If you were to ask what I think my biggest weakness is, it's that I don't flesh out my stories enough. I don't know if this is true, it's just a feeling I have. Maybe I don't know my own weaknesses, maybe I'm all wet and I have bigger weaknesses I'm not seeing.
But that is the weakness that I'm usually concerned with. So I try hard to put flesh on my stories which comes with the rewriting. So that affects pacing and characterization and backgrounds and so on.
I've been reading a James Lee Burke mystery while I'm writing this latest book and there is a pretty big contrast. He really ruminates and philosophizes a whole lot. I tend to stick to the story.
I was writing a boy meets girl chapter last night and the lines just kept coming to me and they felt right and authentic and clever and real.

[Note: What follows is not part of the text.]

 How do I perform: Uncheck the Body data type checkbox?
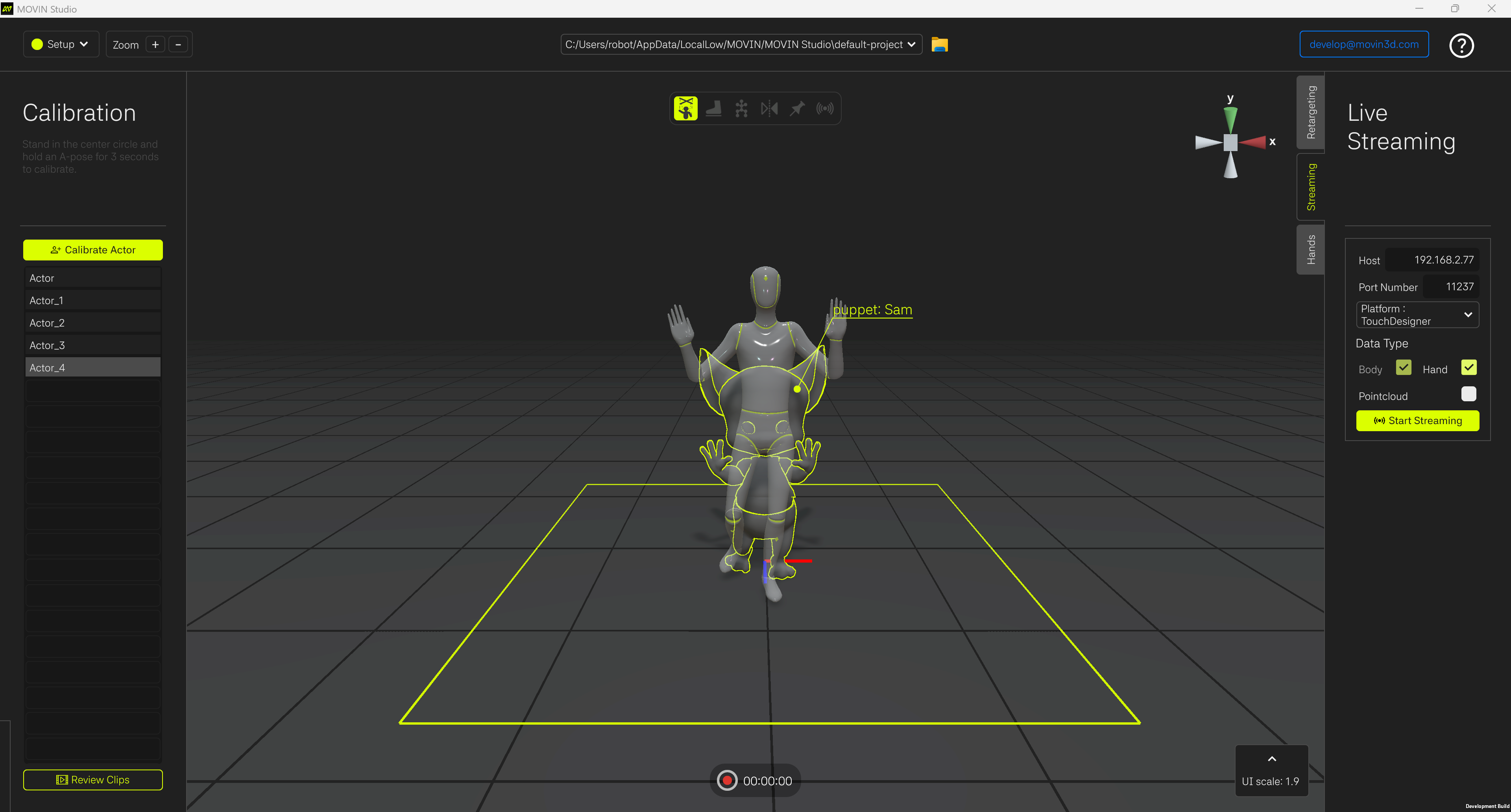[x=1403, y=367]
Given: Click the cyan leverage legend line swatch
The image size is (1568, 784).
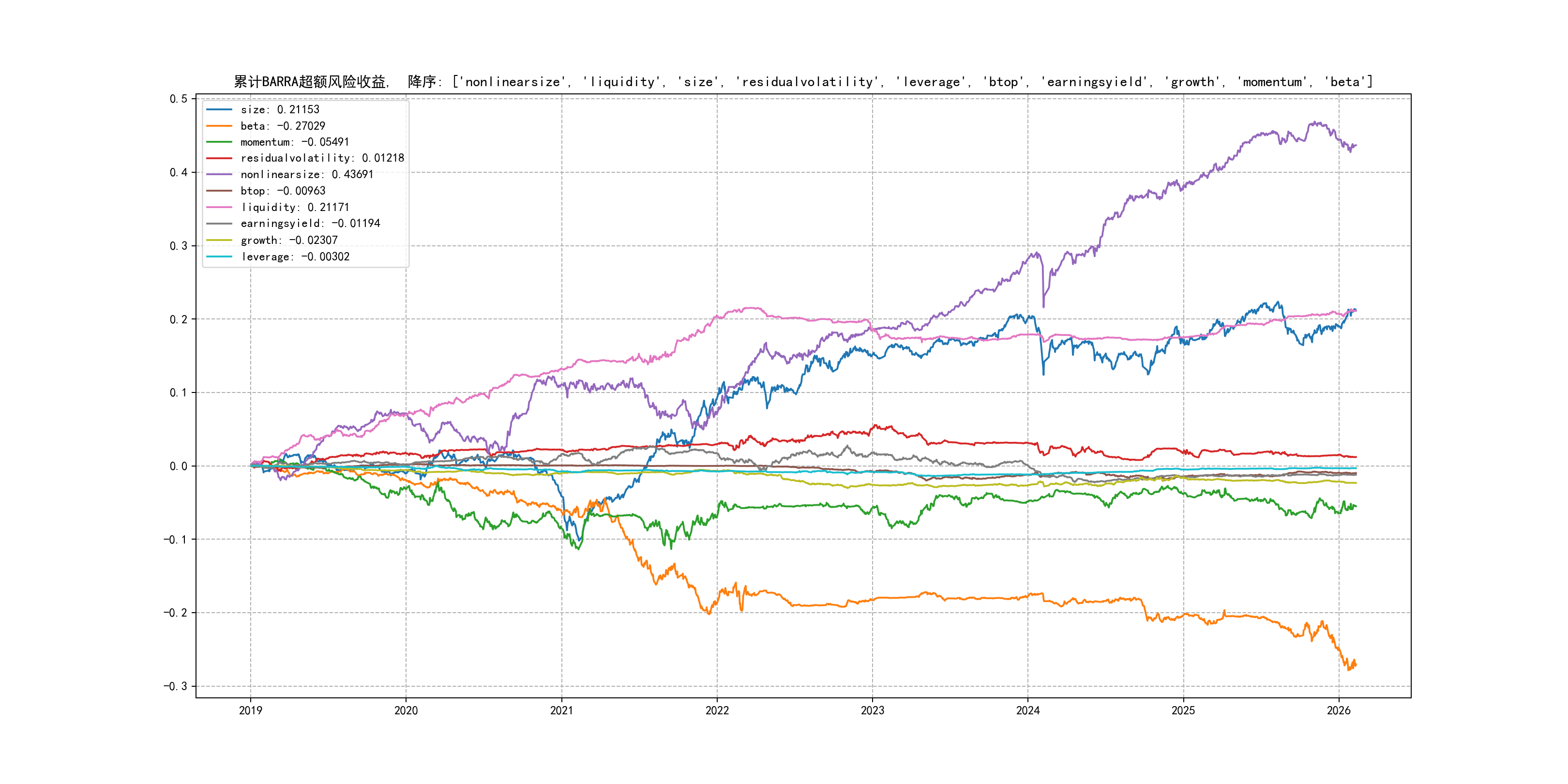Looking at the screenshot, I should (219, 257).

However, I don't describe the bar or the waitress or -- you get the picture. (You don't get the picture.) I'll go back and dress up the set, if you will.
It occurred to me that maybe the way to get past my perceived weakness is to just keep writing what I write and get better at it. Instead of trying to change what is natural to me.
I suppose this might just be intellectual laziness. But it also may just be a stylistic difference and what I need to do is follow my own style to it's best execution. I feel like I'm making better use of the way I write and it compensates somewhat for the perceived weakness.
In other words, go with it. Do my thing. Keep doing my thing.
I can't explain why I think I'm getting better -- it feels like the smoother I write the better it feels and the better I feel the smoother I write.